WHEELING -- By LINDA HARRIS
Ohio Valley Correspondent
WHEELING — Nearly three months after the forced departure of the Jesuit priest who led the school for two years, Wheeling Jesuit University is no closer to finding his replacement than the day he left.
The committee in charge of finding a successor to the Rev. Julio Giulietti, S.J., fired Aug. 5 for undisclosed reasons, week announced this week it had suspended the search. Committee members cited a dwindling pool of job candidates and time constraints as reasons for its decision.
The chairman of Wheeling Jesuit’s board of directors said the committee had promised to bring two or three candidates to campus to meet students and staff. When they couldn’t live up to that guarantee, the search was suspended.
“We guaranteed we would have two or three candidates, and we did not have that,” said William Fisher, who, in addition to his duties as board chairman, was a search committee alternate.
Fisher said his involvement in the search process was limited because of recent surgery, but he understood that one of the remaining candidates withdrew his name from consideration.
“We want to make sure we make the right decision,” Fisher said.

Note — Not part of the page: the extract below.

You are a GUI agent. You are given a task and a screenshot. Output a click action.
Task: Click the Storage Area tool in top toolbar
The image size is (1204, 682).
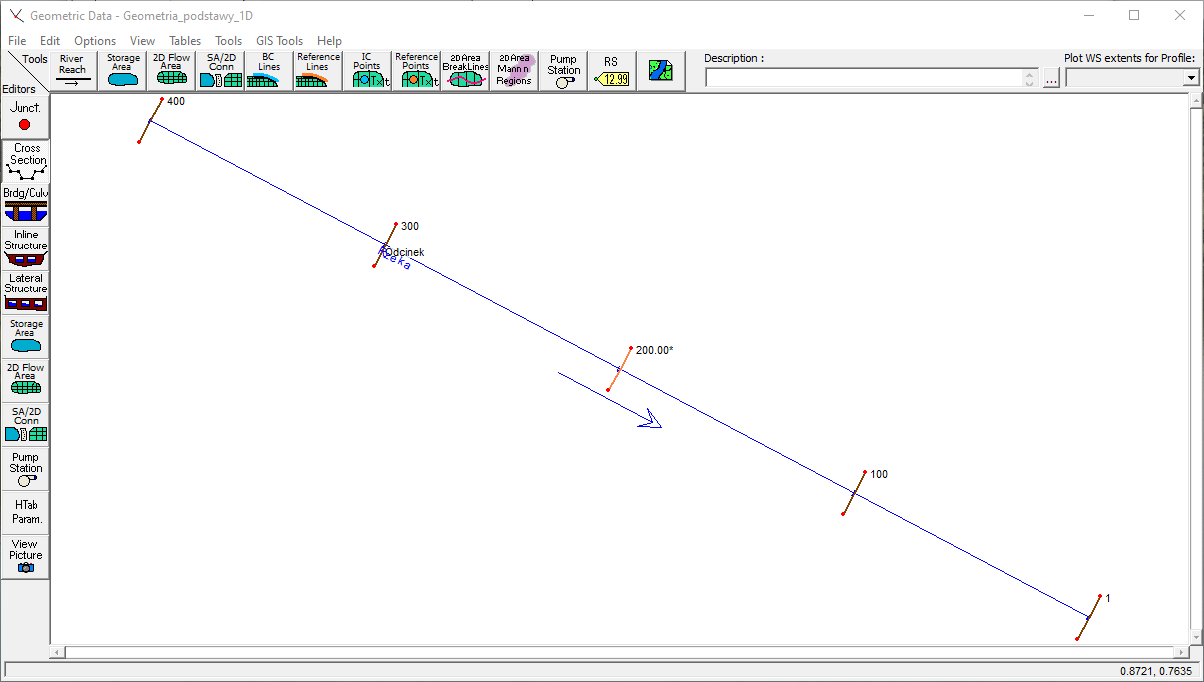pyautogui.click(x=123, y=71)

Giulietti, the school’s eighth president, had held the job a little more than two years before being forced out by the school’s trustees. The school has never given a reason for Giulietti’s ouster, and Fisher would say only that Giulietti’s departure was a personnel issue.
J. Davitt McAteer, a vice president at Wheeling Jesuit, has served as interim president since Giulliett's departure. McAteer has since indicated he is not interested in the job full time.
Fisher, meanwhile, said he’s not sure when the search will resume.
“What we’re trying to address is patience; we want to get it right,” Fisher said. “I think the timetable will be controlled when we find viable candidates. We want more than one choice.”
For the first time, school leaders are looking outside the Jesuit community for a president.
Fisher said that’s not unexpected given the declining numbers of men entering the priesthood.
“With the short pool of Jesuits available, probably the most qualified of them are being saved for the bigger schools, like Georgetown and Boston College,” he said. “We did not (rule out) a Jesuit, but we did not have any apply.”